Said I would not carve a pumpkin, what with the empty nest. '
Did, though.
Out of candy already.
As I've said here in years past, there are a lot of polite kids in this town.
Stravinsky scholars seem to be a congenial bunch these days (in contrast with, say, Shostakovich scholars).
Much as I love that parenthetical note, the real value of the article to readers in this area is the reminder of what's coming up in Chapel Hill.
If I was with the Obama campaign or a friendly SuperPac, I'd be running ads with clips of Christie and Romney this weekend, maybe especially in eastern NC, Tidewater VA, and Florida.
Lisa Scheer took this photo in late July on the now-devastated boardwalk at Seaside Heights, NJ.
Oct 30, 2012
Some of the more better photos of NYC post-Sandy are here.
I've got a staff meeting at Hanover Square next week, starting to wonder if it's going to happen.
I get the impression that people who minimize the potential problem of rising sea levels picture standing water on what is now dry land, when the more immediate danger is increasedflooding and a storm surge with a greater reach.
Here I disagree with Romney -- disaster relief is exactly the kind of thing the federal government should be doing in a big way, because the feds can marshal assets and focus them on hard-hit regions in a way that states lack the scale to manage. Romney is right that there's a moral question, but he's on the wrong side of it.
Livingston High School's second-most-famous grad gets it.
Oct 29, 2012
The camera doesn't lie, but pictures (and people) might tell a fib or two.
The real pics and videos are plenty bad enough.
When I was a kid my dad and I were driving down Country Club Drive and I remarked that some people own really nice houses, and my dad said that some people live in really nice houses, but you never know if they really own them.
Anyway, "Right away he discovered that wealthy repo subjects can brawl like longshoremen."
Obama campaign has not given up on NC, says early voting and registration numbers are looking positive.
Luna looking for the Frankenstorm this morning in GSO.
To her credit, she is looking north.
Oct 27, 2012
Our trips to the Jersey Shore usually include dinner at Vic's in Belmar, and dinner at Vic's usually includes a debate among my wife's extended family about the place of Vic's in the hierarchy of Best Pizza Places in New Jersey. Opinions are divided, derided, and defended.

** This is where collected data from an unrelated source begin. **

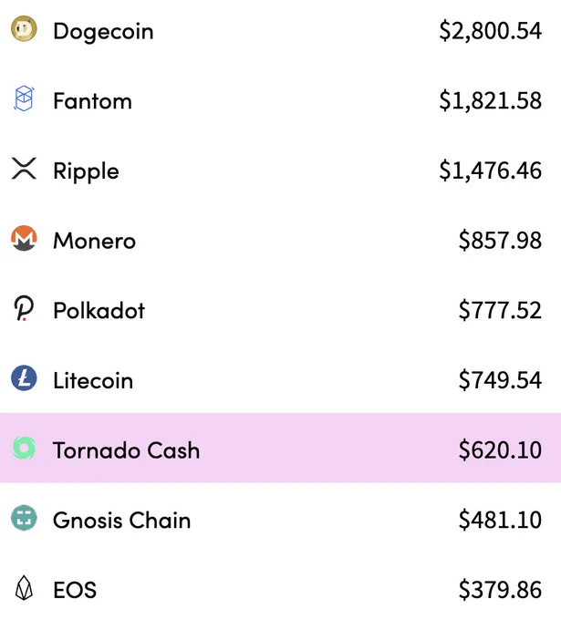This screenshot has height=620, width=561.
Task: Click the $2,800.54 Dogecoin balance
Action: tap(490, 31)
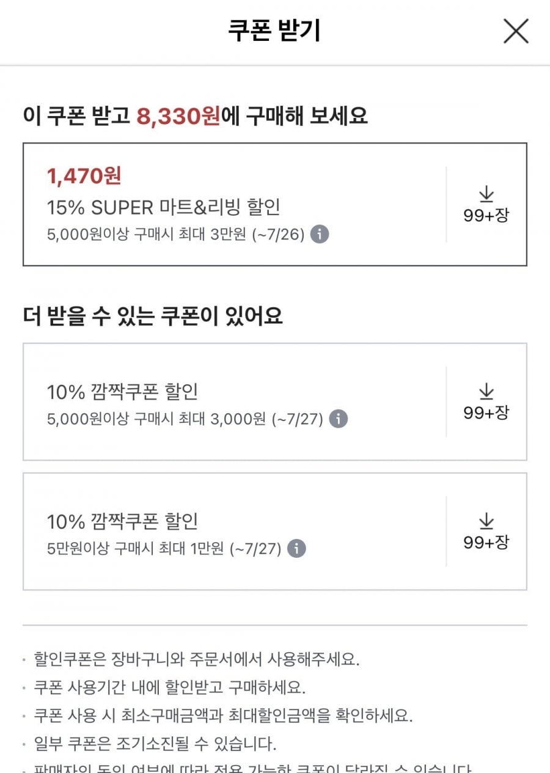
Task: Tap the 장바구니와 주문서 usage notice line
Action: (197, 659)

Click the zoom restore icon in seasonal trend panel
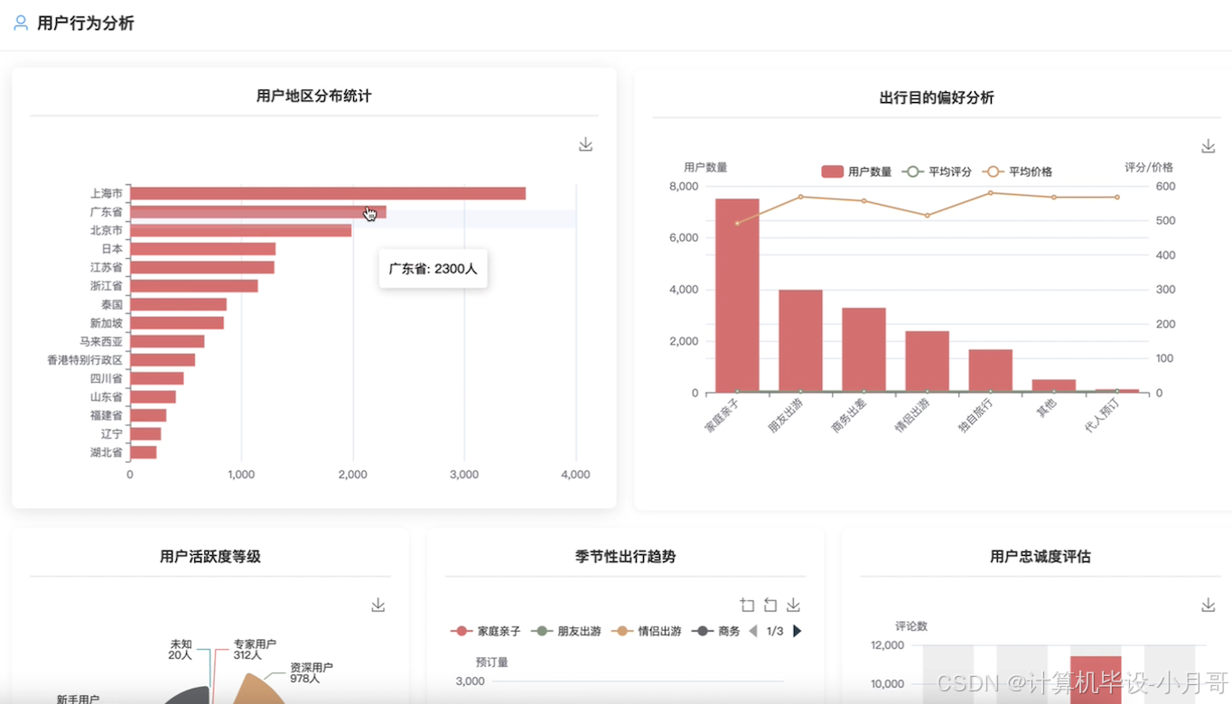point(770,605)
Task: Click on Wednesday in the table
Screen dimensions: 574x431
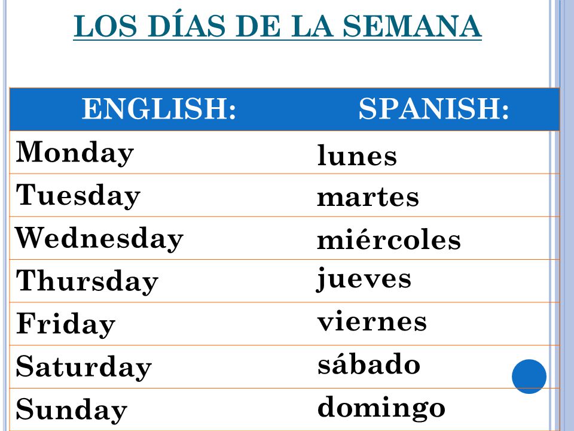Action: 99,239
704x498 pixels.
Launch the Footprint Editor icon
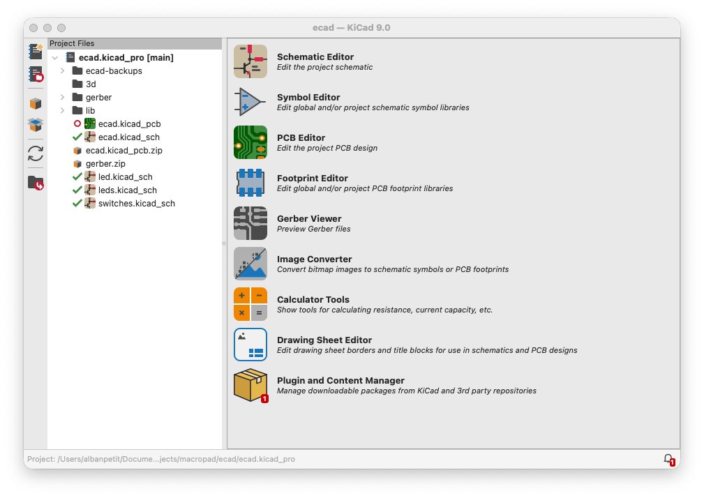(x=250, y=183)
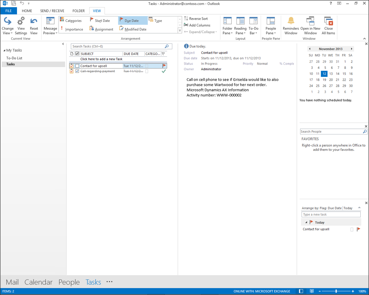The image size is (369, 295).
Task: Arrange tasks by Categories
Action: (x=71, y=20)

I come away full and with a list of places I keep meaning to try before the next summer's meal at Vic's, but never do.
Whatever, Lisa's cousins just shipped us a couple of pies from Vic's, and I'm pretty sure I know where the best pizza in Greensboro was at lunchtime today.
Oct 26, 2012
DGI 411, food truck rules, East Greensboro development, and more in this week's report from the City Manager.
Oct 25, 2012
GSO Farmers Curb Market will be held at the Coliseum this Saturday to accommodate A&T homecoming.

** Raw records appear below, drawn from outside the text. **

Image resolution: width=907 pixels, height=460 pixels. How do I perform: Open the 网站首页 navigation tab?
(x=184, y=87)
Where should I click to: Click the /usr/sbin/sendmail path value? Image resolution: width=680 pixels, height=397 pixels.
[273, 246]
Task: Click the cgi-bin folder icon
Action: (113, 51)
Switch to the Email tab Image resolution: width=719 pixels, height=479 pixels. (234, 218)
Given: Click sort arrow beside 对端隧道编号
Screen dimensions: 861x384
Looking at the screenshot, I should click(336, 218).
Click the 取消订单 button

A friend brought us some PJ's cheesecake the other day. FB tells me it's available at the GFCM. Get some.
It's harder than it should be for veterans to find jobs. [Video below not loading on all my devices/OS; click here if that happens to you]
Oct 24, 2012
[T]he public has no way to independently verify that the machines are working properly. The public has been stripped of its ability to have independent, verifiable confidence that when a vote is made, it will be tabulated and recorded properly. Trade secret law means that we must trust the vendors when they say that their machines are free of error, bias, flaws, and security loopholes. Trade secret law effectively means that independent researchers who want to test voting machines and assure that they are operating properly cannot do so without the permission of the vendor—or risk being found to have misappropriated the trade secrets themselves.

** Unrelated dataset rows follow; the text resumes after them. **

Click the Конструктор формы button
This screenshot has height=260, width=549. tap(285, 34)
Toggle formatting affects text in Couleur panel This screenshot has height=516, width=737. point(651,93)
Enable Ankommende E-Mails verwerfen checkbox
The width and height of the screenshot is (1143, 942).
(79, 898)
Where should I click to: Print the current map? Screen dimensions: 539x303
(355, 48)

As someone who has been following the problems with electronic voting machines for almost a decade, I will say that a local FB meme I saw today (OMG machines changing Romney votez to Obama!) seems unlikely. UPDATE: Turns out the story had some basis in fact, but the local BOE says it was no big deal. I would tend to believe them, but that's not going to make everyone comfortable, and that's the point of this post and the many that precede it (follow links at "following," above) -- we need a verifiable system, not a Hey, Trust Us system.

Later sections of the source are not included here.